### Défi 1
Pouvez-vous recopier à l'identique les enregistrements, depuis leur toute première ligne jusqu'à celle qui contient « Click the ZAMA », cette dernière comprise ?

MONA CHOLLET Non (7) !
LIV STRÖMQUIST Avec mon ex-compagnon, le père de mes deux premiers enfants, nous les gardons en alternance tous les deux et trois jours. Depuis notre séparation (quand ils avaient 2 ans et 4 ans), il s’occupe d’eux la moitié du temps. Ça m’a permis d’avoir plusieurs jours par semaine sans enfants. Il y a aussi une école maternelle, gratuite à partir de 1 an.
Je vis avec le père de mon plus jeune enfant, donc pendant que je suis ici [en France], c’est lui qui s’en occupe. À l’étranger, les gens sont souvent très surpris d’apprendre que j’ai trois enfants, mais j’ai écrit la grande majorité de mes livres en étant mère, et cela n’aurait pas été possible sans ce système. Ce qui est intéressant, c’est qu’il ne s’agit que de lois, rien de plus. Depuis 2016, trois mois du congé parental sont réservés à chaque parent, si le deuxième parent ne les prend pas, ils sont perdus.

### Défi 2
Pouvez-vous prolonger l'entretien sur la garde des enfants et le congé parental en reprenant juste après sa dernière phrase ?

### Données disponibles
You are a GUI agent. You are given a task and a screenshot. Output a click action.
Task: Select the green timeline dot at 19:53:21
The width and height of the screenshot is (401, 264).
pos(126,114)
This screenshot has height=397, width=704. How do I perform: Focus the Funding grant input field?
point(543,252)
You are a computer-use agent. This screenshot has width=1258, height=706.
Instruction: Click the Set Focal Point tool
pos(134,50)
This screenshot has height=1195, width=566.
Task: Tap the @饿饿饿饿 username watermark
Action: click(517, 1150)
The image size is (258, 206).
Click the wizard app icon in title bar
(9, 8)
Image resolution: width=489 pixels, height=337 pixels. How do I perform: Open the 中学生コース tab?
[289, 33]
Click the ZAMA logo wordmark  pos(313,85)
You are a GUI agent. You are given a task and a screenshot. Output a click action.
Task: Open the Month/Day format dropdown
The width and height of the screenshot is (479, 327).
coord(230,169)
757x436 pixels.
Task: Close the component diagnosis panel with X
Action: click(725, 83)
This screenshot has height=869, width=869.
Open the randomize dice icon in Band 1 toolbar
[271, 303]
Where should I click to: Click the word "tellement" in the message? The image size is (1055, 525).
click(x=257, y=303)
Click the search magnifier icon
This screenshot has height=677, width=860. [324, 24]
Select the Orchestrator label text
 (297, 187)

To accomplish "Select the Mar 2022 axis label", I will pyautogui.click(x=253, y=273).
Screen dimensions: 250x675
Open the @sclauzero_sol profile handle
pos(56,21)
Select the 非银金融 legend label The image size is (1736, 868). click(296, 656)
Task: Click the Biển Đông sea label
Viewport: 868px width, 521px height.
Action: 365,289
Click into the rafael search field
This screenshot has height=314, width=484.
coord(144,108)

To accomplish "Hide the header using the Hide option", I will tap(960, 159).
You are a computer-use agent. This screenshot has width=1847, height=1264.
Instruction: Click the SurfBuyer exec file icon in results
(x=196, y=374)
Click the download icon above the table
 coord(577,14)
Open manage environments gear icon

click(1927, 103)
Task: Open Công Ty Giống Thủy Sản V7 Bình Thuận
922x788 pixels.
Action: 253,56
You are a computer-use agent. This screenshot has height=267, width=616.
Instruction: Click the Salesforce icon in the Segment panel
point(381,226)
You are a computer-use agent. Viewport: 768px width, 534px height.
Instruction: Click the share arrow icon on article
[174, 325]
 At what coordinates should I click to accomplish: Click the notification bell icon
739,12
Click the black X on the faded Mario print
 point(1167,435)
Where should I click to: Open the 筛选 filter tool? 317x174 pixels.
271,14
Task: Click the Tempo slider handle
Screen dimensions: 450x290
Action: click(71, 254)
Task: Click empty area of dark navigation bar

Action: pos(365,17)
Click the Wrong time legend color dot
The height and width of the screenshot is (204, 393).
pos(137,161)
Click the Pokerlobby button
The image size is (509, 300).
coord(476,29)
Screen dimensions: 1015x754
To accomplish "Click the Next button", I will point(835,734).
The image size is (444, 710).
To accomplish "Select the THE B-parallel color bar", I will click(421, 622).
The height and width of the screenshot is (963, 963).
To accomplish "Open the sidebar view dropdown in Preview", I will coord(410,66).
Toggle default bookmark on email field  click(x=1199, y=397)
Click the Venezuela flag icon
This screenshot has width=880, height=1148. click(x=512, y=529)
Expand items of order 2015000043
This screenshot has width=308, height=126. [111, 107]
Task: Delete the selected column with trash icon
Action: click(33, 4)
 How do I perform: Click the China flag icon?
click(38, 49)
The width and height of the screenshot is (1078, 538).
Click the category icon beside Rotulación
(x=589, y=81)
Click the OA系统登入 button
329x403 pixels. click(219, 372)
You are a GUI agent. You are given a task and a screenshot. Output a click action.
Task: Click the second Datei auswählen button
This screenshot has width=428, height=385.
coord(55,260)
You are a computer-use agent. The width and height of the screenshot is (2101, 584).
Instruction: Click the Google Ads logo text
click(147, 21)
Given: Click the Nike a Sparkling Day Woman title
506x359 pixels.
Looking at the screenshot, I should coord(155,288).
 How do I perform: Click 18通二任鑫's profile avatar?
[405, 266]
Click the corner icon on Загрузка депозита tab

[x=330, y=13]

### Réponse écrite 1
You are a GUI agent. You are given a task and a screenshot. Output a click action.
Task: Select the green timeline dot at 19:53:21
The width and height of the screenshot is (401, 264).
pos(126,114)
This screenshot has height=397, width=704. How do I perform: Focus the Funding grant input field?
point(543,252)
You are a computer-use agent. This screenshot has width=1258, height=706.
Instruction: Click the Set Focal Point tool
pos(134,50)
This screenshot has height=1195, width=566.
Task: Tap the @饿饿饿饿 username watermark
Action: click(517, 1150)
The image size is (258, 206).
Click the wizard app icon in title bar
(9, 8)
Image resolution: width=489 pixels, height=337 pixels. How do I perform: Open the 中学生コース tab?
[289, 33]
Click the ZAMA logo wordmark  pos(313,85)

### Réponse écrite 2
Mona Chollet, vous écrivez sur l’absence de désir de maternité et combien c’est subversif, encore aujourd’hui. Cette revendication « childfree », émancipatrice pour les femmes, émerge dans une société qui marginalise les enfants et refuse d’interroger la domination des adultes. Quel lien faites-vous entre ces deux pensées ?
MONA CHOLLET Il ne s’agit pas du même enjeu. On peut avoir des enfants et vouloir bénéficier d’espaces sans enfants, dans un train par exemple. Et à l’inverse, on peut ne pas avoir d’enfants et aimer en être entouré·e, ce qui est mon cas. Je me sens très proche d’elles et eux, peut-être parce que je ne suis jamais devenue parent. Ne pas avoir d’enfants n’est en rien un obstacle pour interroger la domination des adultes, parce que nous avons tous été des enfants un jour. Pour moi, c’est un souvenir très vif et je m’intéresse de près aux enjeux des violences éducatives.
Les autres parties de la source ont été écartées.